*Task objective:* Below this line is a set of entries; quote exactly the lines from the line that contains "You are a GUI" to the line that contains "Screen dimensions: 1104x538", both lines included.

*Provided material:*
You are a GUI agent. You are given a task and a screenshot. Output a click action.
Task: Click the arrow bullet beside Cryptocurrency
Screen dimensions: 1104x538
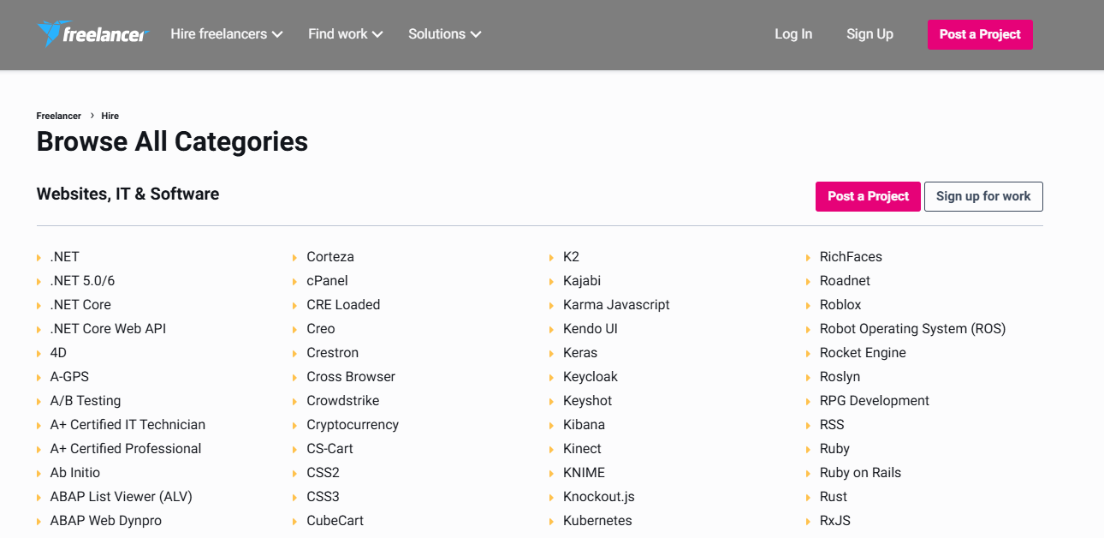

==

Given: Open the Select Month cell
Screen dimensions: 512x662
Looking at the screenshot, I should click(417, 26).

*Result of the exercise:*
You are a GUI agent. You are given a task and a screenshot. Output a click action.
Task: Click the arrow bullet beside Cryptocurrency
Screen dimensions: 1104x538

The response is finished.